··· Source material ···
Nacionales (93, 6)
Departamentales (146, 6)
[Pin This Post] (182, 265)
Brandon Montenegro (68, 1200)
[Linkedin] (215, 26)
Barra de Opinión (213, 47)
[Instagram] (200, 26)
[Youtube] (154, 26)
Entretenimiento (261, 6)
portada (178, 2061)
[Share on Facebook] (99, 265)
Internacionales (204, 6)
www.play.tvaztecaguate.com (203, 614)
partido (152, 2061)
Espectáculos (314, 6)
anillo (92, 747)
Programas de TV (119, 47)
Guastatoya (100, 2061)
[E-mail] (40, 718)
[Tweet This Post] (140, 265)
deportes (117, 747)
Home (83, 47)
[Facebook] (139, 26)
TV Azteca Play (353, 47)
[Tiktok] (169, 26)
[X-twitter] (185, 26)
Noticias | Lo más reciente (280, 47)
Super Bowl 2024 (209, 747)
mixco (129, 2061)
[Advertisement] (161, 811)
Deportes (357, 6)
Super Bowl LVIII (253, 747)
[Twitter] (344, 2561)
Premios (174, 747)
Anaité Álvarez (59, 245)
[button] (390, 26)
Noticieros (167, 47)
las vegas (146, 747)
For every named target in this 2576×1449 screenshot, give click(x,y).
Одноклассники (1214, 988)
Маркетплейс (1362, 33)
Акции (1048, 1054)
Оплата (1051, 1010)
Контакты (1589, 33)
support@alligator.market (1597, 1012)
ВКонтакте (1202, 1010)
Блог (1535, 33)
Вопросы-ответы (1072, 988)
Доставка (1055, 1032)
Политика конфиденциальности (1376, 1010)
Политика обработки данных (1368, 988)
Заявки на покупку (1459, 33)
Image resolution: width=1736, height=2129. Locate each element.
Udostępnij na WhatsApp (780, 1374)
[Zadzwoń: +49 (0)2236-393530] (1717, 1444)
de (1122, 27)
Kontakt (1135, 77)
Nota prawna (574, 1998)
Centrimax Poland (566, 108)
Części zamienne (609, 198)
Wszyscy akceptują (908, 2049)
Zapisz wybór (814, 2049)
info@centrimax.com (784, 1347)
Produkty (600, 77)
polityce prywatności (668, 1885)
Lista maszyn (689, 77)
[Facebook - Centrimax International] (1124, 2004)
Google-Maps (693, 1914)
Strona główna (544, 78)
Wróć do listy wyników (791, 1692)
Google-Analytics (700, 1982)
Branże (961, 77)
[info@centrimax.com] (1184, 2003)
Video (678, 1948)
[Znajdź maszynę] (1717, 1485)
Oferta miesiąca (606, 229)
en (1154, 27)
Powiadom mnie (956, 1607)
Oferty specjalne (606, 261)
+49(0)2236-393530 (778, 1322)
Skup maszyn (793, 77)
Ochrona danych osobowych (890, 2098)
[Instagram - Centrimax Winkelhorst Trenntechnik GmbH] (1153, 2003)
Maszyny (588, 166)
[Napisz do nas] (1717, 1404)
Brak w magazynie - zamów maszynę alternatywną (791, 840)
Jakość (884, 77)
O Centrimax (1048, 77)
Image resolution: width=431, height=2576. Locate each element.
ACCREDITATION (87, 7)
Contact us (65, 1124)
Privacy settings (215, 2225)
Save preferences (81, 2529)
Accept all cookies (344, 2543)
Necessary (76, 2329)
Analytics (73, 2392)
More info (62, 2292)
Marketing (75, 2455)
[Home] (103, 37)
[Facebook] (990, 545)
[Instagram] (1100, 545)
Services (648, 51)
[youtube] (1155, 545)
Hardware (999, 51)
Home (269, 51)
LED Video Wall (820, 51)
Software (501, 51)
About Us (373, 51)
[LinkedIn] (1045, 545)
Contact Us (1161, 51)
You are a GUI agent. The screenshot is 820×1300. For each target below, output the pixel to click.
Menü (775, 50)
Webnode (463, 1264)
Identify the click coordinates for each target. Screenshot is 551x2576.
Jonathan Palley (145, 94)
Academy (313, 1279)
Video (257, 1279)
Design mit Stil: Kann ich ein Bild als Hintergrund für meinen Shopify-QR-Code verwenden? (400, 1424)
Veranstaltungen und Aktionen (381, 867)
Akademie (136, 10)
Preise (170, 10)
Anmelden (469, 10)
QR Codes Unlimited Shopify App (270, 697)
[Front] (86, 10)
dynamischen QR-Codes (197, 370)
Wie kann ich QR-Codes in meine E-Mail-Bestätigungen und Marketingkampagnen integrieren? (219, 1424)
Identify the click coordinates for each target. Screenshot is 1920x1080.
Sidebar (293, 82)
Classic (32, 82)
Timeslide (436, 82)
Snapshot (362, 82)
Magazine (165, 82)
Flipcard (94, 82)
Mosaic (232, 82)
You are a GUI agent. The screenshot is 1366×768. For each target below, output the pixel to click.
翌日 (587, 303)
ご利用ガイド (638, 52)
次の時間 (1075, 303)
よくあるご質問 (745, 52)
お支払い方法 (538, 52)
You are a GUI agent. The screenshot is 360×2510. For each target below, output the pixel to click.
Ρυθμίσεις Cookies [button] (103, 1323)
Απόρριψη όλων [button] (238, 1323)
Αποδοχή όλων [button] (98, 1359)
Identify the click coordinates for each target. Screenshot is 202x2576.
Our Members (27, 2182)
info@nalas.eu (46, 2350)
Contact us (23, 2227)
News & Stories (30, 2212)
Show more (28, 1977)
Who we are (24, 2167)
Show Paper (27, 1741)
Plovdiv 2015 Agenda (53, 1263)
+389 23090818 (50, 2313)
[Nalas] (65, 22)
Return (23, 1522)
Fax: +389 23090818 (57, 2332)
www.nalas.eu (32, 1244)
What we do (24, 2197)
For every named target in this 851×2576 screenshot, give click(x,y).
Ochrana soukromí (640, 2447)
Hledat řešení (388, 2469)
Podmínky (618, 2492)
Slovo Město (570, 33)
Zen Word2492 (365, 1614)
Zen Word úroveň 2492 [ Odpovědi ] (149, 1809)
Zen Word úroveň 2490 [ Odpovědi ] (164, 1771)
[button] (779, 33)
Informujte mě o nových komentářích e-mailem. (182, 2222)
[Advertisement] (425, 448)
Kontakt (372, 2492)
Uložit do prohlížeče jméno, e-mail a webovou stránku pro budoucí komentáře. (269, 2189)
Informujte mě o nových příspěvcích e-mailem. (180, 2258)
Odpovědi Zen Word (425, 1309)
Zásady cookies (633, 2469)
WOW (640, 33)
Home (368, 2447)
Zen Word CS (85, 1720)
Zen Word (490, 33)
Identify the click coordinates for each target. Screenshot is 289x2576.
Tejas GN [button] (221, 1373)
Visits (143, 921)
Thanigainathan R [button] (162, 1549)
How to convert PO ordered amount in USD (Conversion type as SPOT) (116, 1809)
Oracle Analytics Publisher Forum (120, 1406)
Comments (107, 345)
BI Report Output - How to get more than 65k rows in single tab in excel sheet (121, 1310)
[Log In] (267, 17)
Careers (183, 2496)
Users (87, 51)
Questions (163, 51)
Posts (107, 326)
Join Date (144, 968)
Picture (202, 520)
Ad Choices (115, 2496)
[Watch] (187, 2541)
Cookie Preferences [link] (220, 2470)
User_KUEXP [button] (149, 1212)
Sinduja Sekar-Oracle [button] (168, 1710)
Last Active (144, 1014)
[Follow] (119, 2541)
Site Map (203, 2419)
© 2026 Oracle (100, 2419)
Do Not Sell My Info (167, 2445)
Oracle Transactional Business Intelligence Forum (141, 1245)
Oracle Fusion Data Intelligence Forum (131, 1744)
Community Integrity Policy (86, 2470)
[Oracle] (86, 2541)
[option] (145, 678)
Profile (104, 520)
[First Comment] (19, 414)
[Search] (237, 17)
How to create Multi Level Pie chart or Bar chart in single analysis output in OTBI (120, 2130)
···
How to complete this task: What is needed here is an exact copy of all the records above.

Solution for this problem:
Nacionales (93, 6)
Departamentales (146, 6)
[Pin This Post] (182, 265)
Brandon Montenegro (68, 1200)
[Linkedin] (215, 26)
Barra de Opinión (213, 47)
[Instagram] (200, 26)
[Youtube] (154, 26)
Entretenimiento (261, 6)
portada (178, 2061)
[Share on Facebook] (99, 265)
Internacionales (204, 6)
www.play.tvaztecaguate.com (203, 614)
partido (152, 2061)
Espectáculos (314, 6)
anillo (92, 747)
Programas de TV (119, 47)
Guastatoya (100, 2061)
[E-mail] (40, 718)
[Tweet This Post] (140, 265)
deportes (117, 747)
Home (83, 47)
[Facebook] (139, 26)
TV Azteca Play (353, 47)
[Tiktok] (169, 26)
[X-twitter] (185, 26)
Noticias | Lo más reciente (280, 47)
Super Bowl 2024 (209, 747)
mixco (129, 2061)
[Advertisement] (161, 811)
Deportes (357, 6)
Super Bowl LVIII (253, 747)
[Twitter] (344, 2561)
Premios (174, 747)
Anaité Álvarez (59, 245)
[button] (390, 26)
Noticieros (167, 47)
las vegas (146, 747)
For every named target in this 2576×1449 screenshot, give click(x,y).
Одноклассники (1214, 988)
Маркетплейс (1362, 33)
Акции (1048, 1054)
Оплата (1051, 1010)
Контакты (1589, 33)
support@alligator.market (1597, 1012)
ВКонтакте (1202, 1010)
Блог (1535, 33)
Вопросы-ответы (1072, 988)
Доставка (1055, 1032)
Политика конфиденциальности (1376, 1010)
Политика обработки данных (1368, 988)
Заявки на покупку (1459, 33)
Image resolution: width=1736, height=2129. Locate each element.
Udostępnij na WhatsApp (780, 1374)
[Zadzwoń: +49 (0)2236-393530] (1717, 1444)
de (1122, 27)
Kontakt (1135, 77)
Nota prawna (574, 1998)
Centrimax Poland (566, 108)
Części zamienne (609, 198)
Wszyscy akceptują (908, 2049)
Zapisz wybór (814, 2049)
info@centrimax.com (784, 1347)
Produkty (600, 77)
polityce prywatności (668, 1885)
Lista maszyn (689, 77)
[Facebook - Centrimax International] (1124, 2004)
Google-Maps (693, 1914)
Strona główna (544, 78)
Wróć do listy wyników (791, 1692)
Google-Analytics (700, 1982)
Branże (961, 77)
[info@centrimax.com] (1184, 2003)
Video (678, 1948)
[Znajdź maszynę] (1717, 1485)
Oferta miesiąca (606, 229)
en (1154, 27)
Powiadom mnie (956, 1607)
Oferty specjalne (606, 261)
+49(0)2236-393530 (778, 1322)
Skup maszyn (793, 77)
Ochrona danych osobowych (890, 2098)
[Instagram - Centrimax Winkelhorst Trenntechnik GmbH] (1153, 2003)
Maszyny (588, 166)
[Napisz do nas] (1717, 1404)
Brak w magazynie - zamów maszynę alternatywną (791, 840)
Jakość (884, 77)
O Centrimax (1048, 77)
Image resolution: width=431, height=2576. Locate each element.
ACCREDITATION (87, 7)
Contact us (65, 1124)
Privacy settings (215, 2225)
Save preferences (81, 2529)
Accept all cookies (344, 2543)
Necessary (76, 2329)
Analytics (73, 2392)
More info (62, 2292)
Marketing (75, 2455)
[Home] (103, 37)
[Facebook] (990, 545)
[Instagram] (1100, 545)
Services (648, 51)
[youtube] (1155, 545)
Hardware (999, 51)
Home (269, 51)
LED Video Wall (820, 51)
Software (501, 51)
About Us (373, 51)
[LinkedIn] (1045, 545)
Contact Us (1161, 51)
You are a GUI agent. The screenshot is 820×1300. For each target below, output the pixel to click.
Menü (775, 50)
Webnode (463, 1264)
Identify the click coordinates for each target. Screenshot is 551x2576.
Jonathan Palley (145, 94)
Academy (313, 1279)
Video (257, 1279)
Design mit Stil: Kann ich ein Bild als Hintergrund für meinen Shopify-QR-Code verwenden? (400, 1424)
Veranstaltungen und Aktionen (381, 867)
Akademie (136, 10)
Preise (170, 10)
Anmelden (469, 10)
QR Codes Unlimited Shopify App (270, 697)
[Front] (86, 10)
dynamischen QR-Codes (197, 370)
Wie kann ich QR-Codes in meine E-Mail-Bestätigungen und Marketingkampagnen integrieren? (219, 1424)
Identify the click coordinates for each target. Screenshot is 1920x1080.
Sidebar (293, 82)
Classic (32, 82)
Timeslide (436, 82)
Snapshot (362, 82)
Magazine (165, 82)
Flipcard (94, 82)
Mosaic (232, 82)
You are a GUI agent. The screenshot is 1366×768. For each target below, output the pixel to click.
翌日 (587, 303)
ご利用ガイド (638, 52)
次の時間 (1075, 303)
よくあるご質問 (745, 52)
お支払い方法 (538, 52)
You are a GUI agent. The screenshot is 360×2510. For each target below, output the pixel to click.
Ρυθμίσεις Cookies [button] (103, 1323)
Απόρριψη όλων [button] (238, 1323)
Αποδοχή όλων [button] (98, 1359)
Identify the click coordinates for each target. Screenshot is 202x2576.
Our Members (27, 2182)
info@nalas.eu (46, 2350)
Contact us (23, 2227)
News & Stories (30, 2212)
Show more (28, 1977)
Who we are (24, 2167)
Show Paper (27, 1741)
Plovdiv 2015 Agenda (53, 1263)
+389 23090818 (50, 2313)
[Nalas] (65, 22)
Return (23, 1522)
Fax: +389 23090818 (57, 2332)
www.nalas.eu (32, 1244)
What we do (24, 2197)
For every named target in this 851×2576 screenshot, give click(x,y).
Ochrana soukromí (640, 2447)
Hledat řešení (388, 2469)
Podmínky (618, 2492)
Slovo Město (570, 33)
Zen Word2492 (365, 1614)
Zen Word úroveň 2492 [ Odpovědi ] (149, 1809)
Zen Word úroveň 2490 [ Odpovědi ] (164, 1771)
[button] (779, 33)
Informujte mě o nových komentářích e-mailem. (182, 2222)
[Advertisement] (425, 448)
Kontakt (372, 2492)
Uložit do prohlížeče jméno, e-mail a webovou stránku pro budoucí komentáře. (269, 2189)
Informujte mě o nových příspěvcích e-mailem. (180, 2258)
Odpovědi Zen Word (425, 1309)
Zásady cookies (633, 2469)
WOW (640, 33)
Home (368, 2447)
Zen Word CS (85, 1720)
Zen Word (490, 33)
Identify the click coordinates for each target. Screenshot is 289x2576.
Tejas GN [button] (221, 1373)
Visits (143, 921)
Thanigainathan R [button] (162, 1549)
How to convert PO ordered amount in USD (Conversion type as SPOT) (116, 1809)
Oracle Analytics Publisher Forum (120, 1406)
Comments (107, 345)
BI Report Output - How to get more than 65k rows in single tab in excel sheet (121, 1310)
[Log In] (267, 17)
Careers (183, 2496)
Users (87, 51)
Questions (163, 51)
Posts (107, 326)
Join Date (144, 968)
Picture (202, 520)
Ad Choices (115, 2496)
[Watch] (187, 2541)
Cookie Preferences [link] (220, 2470)
User_KUEXP [button] (149, 1212)
Sinduja Sekar-Oracle [button] (168, 1710)
Last Active (144, 1014)
[Follow] (119, 2541)
Site Map (203, 2419)
© 2026 Oracle (100, 2419)
Do Not Sell My Info (167, 2445)
Oracle Transactional Business Intelligence Forum (141, 1245)
Oracle Fusion Data Intelligence Forum (131, 1744)
Community Integrity Policy (86, 2470)
[Oracle] (86, 2541)
[option] (145, 678)
Profile (104, 520)
[First Comment] (19, 414)
[Search] (237, 17)
How to create Multi Level Pie chart or Bar chart in single analysis output in OTBI (120, 2130)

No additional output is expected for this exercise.